Cash flow focus is best way to find new stars

Latin Capital Market

Issue #2

Latin Stock Investing | Nov. 10, 2008

The instant traffic jam in international investing is clearing.

The actions of the developed nations to lower interest rates, guarantee bank deposits and capitalize the financial system have improved the short term outlook. But it was the $120 billion US dollar swap facility for Brazil, Mexico, South Korea and Singapore that sent a clear signal about the importance of emerging markets in the recovery. Eventually China has joined in with its own too large to ignore liquidity and stimulus package.



Now international investor money flows are trending
positive. Equity funds that invest primarily in non-U.S.
stocks had a smaller outflow of $140 million, versus an
outflow of $2.2 billion in the previous week, according to
TrimTabs. But during the same period, exchange-traded
funds that invest in non-U.S. stocks had positive inflows of
$2,0 billion, versus a smaller $1.2 billion inflow in the
previous week. It seems investors are finding more
comfort in funds than in individual stocks.

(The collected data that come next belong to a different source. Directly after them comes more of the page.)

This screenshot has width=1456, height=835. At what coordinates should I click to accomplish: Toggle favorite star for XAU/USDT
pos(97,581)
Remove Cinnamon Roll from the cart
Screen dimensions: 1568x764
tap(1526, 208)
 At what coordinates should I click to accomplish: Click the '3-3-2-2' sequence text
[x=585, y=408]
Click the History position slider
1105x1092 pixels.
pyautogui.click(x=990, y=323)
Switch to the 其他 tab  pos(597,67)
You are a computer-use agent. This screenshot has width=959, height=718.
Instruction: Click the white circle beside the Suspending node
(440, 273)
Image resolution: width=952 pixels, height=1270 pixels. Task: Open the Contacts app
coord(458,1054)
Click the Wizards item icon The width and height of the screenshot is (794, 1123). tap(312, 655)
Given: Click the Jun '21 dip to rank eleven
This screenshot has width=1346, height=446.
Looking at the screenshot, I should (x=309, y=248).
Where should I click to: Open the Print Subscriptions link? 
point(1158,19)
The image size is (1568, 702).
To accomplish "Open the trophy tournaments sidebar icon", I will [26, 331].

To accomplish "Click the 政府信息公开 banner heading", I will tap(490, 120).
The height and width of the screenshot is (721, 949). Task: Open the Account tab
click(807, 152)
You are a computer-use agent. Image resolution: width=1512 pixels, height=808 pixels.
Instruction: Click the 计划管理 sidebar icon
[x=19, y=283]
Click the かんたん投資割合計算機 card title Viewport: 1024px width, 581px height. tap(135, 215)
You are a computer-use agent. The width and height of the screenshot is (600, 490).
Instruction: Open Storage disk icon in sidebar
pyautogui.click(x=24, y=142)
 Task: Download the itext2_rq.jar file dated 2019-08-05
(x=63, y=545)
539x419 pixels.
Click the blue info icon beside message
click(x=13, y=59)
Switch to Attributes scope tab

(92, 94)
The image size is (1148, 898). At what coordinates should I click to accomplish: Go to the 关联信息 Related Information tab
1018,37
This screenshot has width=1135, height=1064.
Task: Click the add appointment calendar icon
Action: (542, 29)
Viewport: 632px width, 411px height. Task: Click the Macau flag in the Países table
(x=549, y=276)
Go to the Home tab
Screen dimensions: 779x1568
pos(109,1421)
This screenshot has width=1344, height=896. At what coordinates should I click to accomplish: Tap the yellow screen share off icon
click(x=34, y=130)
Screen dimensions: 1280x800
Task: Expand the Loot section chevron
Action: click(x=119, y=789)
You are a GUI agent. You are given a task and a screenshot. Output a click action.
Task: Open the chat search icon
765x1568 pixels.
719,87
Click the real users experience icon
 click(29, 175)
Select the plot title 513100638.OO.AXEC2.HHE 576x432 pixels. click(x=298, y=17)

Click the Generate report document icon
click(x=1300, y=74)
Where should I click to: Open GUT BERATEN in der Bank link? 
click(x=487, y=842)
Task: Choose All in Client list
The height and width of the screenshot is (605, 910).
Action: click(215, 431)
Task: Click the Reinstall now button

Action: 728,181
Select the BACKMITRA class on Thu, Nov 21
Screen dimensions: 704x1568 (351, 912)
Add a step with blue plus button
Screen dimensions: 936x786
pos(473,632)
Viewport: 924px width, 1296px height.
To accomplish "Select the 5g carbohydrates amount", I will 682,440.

Looking closer at Latin America, stocks in the benchmark
Latin America 40 iShares ETF (NYSE:ILF) recovered half of
their 40% loss to finish with a 20% net decline in October.
Of the three Latin America country ETFs, the one with
best performance rebound was the Chilean ETF (NYSE:
ECH). The Chilean fund has 26% of its portfolio in utilities,
versus a smaller 10% utilities weight for the Mexico ETF
(NYSE:EWW) and 7% utilities weight in the normally
buoyant Brazil ETF (NYSE:EWZ).

Not all investors were big losers last month. Our own LSI
Dividend portfolio that contains ten higher-yielding Latin
American ADRs was down only 1% in the last 30 days -
beating all its benchmark and alternative portfolios by a
wide margin. Obviously the portfolio was helped by a
focus on cash flows and higher yields.

Whether your orientation is cyclical growth or more
defensive income, the changes in credit availability and
currencies are forcing company managements and
investors to focus on cash flows and reallocate
investments to those with shorter, more predictable
returns.

The new stars for 2009 will be those companies with the
ability to generate excess cash and little or no exposure
US dollar-denominated debt or derivatives. The changes in
this month's model portfolios reflect this new reality.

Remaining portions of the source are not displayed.